Set up the decode on a specific frequency hop
The first step is to set up the decode of the three-wire SPI bus and trigger on a specific frequency hop. This is uniquely identified by the last three data words of the instruction sent on the bus. In this case, the trigger is set up to find and acquire the three-byte sequence 20h 31h 3Dh (0x20313D).
The validation sequence used here will change the frequency through three discrete steps. The horizontal scale is changed to acquire several consecutive steps, and a bus decode table is added to be able to see all of the bus values (since the waveform view will be too compressed to read inline). Of course, the Zoom function can be used to view the decode values directly on the bus waveform view as shown in the previous image.
When the oscilloscope is equipped with the 2-MSO option, the logic probe can be used to acquire the SPI bus signals, freeing the analog channels to look at other signals in the system. Here the Bus 1 definition is changed to use digital channels D5, D6 and D7.

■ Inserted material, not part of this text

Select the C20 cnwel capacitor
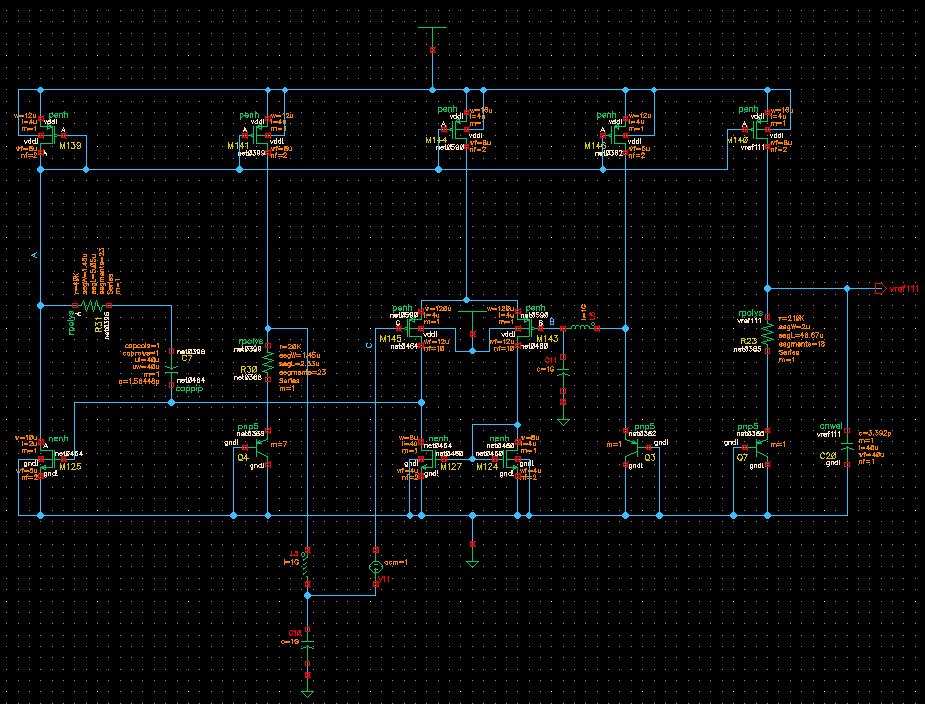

The analog channels are now free to examine other signals in the system. The system’s synchronization pulse is now probed with channel 1 and is used as the Trigger source. The control voltage for the VCO inside of the synthesizer is probed with channel 2. The change in this control voltage in response to the SPI commands is easily observed. However, it may be difficult to visualize the SPI data changes over time because they are just listed as numbers in the decode table. In the Math system of the MSO, a waveform can be added that graphically plots the data values sent on the bus. This makes it easy to see the correlation between the bus data and the resulting VCO tune voltage.
Synchronize RF data acquisition with the oscilloscope
The RF output of the synthesizer is in the 2.4 GHz frequency range. This exceeds the input bandwidth of the MSO, so this will be observed on the RSA306B USB-based Realtime Spectrum Analyzer. To synchronize the acquisition of the RF data with the oscilloscope, the AUX out is configured to provide a pulse when the oscilloscope is triggered. This pulse is then applied to the Ext Trigger input on the RSA.
Armed with the oscilloscope trigger, the RSA acquires the RF signal synchronously with the oscilloscope’s analog and digital waveforms. The RF signal characteristics can then be examined to ensure that the behavior is meeting expectations.
In the example below, the realtime spectrum (DPX Spectrum) is shown, which illustrates the composite view of the instantaneous spectral content of the frequency hopping signal. The Spectrogram shows the seamless spectral history of the signal, and the Frequency vs Time display shows the “demodulated” frequency deviation of the signal. These waveforms match the expectation of the RF output based on the VCO tune voltage variation shown on the oscilloscope.
Capabilities of modern low-cost instrumentation like the Tektronix 2 Series MSO Mixed Signal Oscilloscope and the RSA306B USB-based Realtime Spectrum Analyzer can be used in conjunction to perform time-correlated multi-domain analysis. Synchronizing the acquisition of the RF data on the RSA with the triggered acquisition on the MSO is a simple matter of coupling the trigger output of the oscilloscope to the trigger input of the RSA. This combination enables full time-correlated validation of the analog, digital/bus signals at the DUT as well as the microwave RF output characteristics. This multi-domain choreography enables full mixed domain validation of the operation of a device like this programmable synthesizer chip.